__Текст для чтения__:
————————
Уезжая, я просил ее продавать все мои книги — единственное, что можно было у нас продать, — за исключением папиного Шекспира, — последнего и единственного его подарка, с его полустертым факсимиле, оставшимся у меня.

В конце 1943 г. мне снова посчастливилось быть в Москве и повидаться с мамой. Но от этой встречи ничего не осталось в моей памяти. Больше мне встретиться с мамой уже не пришлось.

Оставался целый чемодан нашей переписки с ней за годы войны. Я писал тогда маме ежедневно, боясь, что отсутствие моих писем может ее встревожить, но письма были однообразно безликие, с одним и тем же началом: «Дорогая мама; Я здоров…», с одним и тем же концом: «Всего хорошего. Будь здорова. Крепко целую…» Я просил маму сохранять эти мои письма, так как уже тогда (со времен Таганки) думал написать эти воспоминания, и мама добросовестно их берегла, как берег и я ее письма, но когда я вернулся из армии, мне было не до того, на тридцать с лишним лет отложилось это писание; я попробовал перечитывать эти письма, они показались мне совсем неинтересными и бессодержательными (вероятно, так это и было)… И письма бесследно пропали.

А жаль! Теперь я знаю, что даже самая незначительная записка тех старых лет имеет огромный смысл, некую поэтическую силу над моей памятью, самим пожелтевшим видом, старинным узором полустершихся букв вызывает если даже не факты, то настроения тех лет, дает мне для этого моего нынешнего писания больше, чем любая хронологическая таблица… Но писем не осталось… Ни одного… Даже письма́ о маминой смерти…

  1. От руки на полях вписана точная дата освобождения Ржева — 3.III.1943, которое произошло за год до крупного наступления на этом участке фронта, которое описано далее в тексте. Остается только напомнить, что эта часть рукописи осталась черновой(прим. Ред.)
————————
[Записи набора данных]
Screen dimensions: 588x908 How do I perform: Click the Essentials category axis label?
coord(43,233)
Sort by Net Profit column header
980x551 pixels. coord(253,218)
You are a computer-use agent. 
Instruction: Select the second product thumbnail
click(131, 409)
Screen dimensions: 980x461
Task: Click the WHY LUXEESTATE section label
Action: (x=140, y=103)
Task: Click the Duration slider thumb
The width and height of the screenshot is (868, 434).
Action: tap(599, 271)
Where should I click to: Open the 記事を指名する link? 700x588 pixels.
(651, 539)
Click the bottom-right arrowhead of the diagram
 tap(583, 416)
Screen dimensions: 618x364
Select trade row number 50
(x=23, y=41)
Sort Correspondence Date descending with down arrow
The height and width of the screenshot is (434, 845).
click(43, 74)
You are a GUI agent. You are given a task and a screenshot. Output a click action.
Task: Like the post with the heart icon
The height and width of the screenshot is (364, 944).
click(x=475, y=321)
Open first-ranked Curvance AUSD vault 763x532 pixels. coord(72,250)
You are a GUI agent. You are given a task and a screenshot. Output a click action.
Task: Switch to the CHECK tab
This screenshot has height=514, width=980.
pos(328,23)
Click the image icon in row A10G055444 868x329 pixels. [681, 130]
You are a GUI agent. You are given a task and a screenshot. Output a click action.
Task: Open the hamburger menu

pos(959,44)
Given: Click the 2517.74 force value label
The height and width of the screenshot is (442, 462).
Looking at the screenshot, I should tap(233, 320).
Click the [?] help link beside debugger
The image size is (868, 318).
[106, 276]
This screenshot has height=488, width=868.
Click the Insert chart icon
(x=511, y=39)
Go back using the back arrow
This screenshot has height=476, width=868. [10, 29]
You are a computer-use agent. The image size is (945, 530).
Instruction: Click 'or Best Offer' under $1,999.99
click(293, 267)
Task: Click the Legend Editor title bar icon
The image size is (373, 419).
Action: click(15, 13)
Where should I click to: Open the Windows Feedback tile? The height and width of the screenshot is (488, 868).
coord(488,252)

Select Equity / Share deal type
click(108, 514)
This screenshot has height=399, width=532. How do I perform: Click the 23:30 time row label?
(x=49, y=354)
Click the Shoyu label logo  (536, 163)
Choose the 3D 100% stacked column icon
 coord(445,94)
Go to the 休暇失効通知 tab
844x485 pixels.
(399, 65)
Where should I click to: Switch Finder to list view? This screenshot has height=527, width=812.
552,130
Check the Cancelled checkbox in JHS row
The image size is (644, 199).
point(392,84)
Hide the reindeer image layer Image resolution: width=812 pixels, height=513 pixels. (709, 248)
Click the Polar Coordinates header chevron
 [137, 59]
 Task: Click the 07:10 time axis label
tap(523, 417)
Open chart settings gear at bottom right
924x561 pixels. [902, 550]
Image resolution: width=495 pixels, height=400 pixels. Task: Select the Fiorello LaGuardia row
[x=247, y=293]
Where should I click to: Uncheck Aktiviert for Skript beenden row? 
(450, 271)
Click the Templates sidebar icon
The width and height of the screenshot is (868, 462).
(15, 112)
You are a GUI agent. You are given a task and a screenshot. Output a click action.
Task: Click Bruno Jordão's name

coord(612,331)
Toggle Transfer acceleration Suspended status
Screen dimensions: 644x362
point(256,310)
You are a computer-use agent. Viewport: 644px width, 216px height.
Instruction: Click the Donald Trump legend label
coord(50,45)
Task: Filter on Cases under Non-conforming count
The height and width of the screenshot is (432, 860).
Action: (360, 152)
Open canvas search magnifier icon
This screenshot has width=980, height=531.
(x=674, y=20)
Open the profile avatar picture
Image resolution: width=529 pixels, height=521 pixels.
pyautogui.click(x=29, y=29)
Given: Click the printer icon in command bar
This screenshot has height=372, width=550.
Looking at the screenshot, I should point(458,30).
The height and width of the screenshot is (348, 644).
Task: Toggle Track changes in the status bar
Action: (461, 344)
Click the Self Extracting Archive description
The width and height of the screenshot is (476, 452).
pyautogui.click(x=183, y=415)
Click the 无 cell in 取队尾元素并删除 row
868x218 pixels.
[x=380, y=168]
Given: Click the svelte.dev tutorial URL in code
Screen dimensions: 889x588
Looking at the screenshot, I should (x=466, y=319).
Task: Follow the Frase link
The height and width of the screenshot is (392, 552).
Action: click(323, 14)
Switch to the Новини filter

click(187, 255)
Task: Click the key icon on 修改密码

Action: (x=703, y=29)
————————
Выпишите из текста слово в слово отрывок, начиная со слов «Уезжая, я просил» и заканчивая словами «уже не пришлось.». Для ответа используйте только текст, без опоры на данные.

Уезжая, я просил ее продавать все мои книги — единственное, что можно было у нас продать, — за исключением папиного Шекспира, — последнего и единственного его подарка, с его полустертым факсимиле, оставшимся у меня.

В конце 1943 г. мне снова посчастливилось быть в Москве и повидаться с мамой. Но от этой встречи ничего не осталось в моей памяти. Больше мне встретиться с мамой уже не пришлось.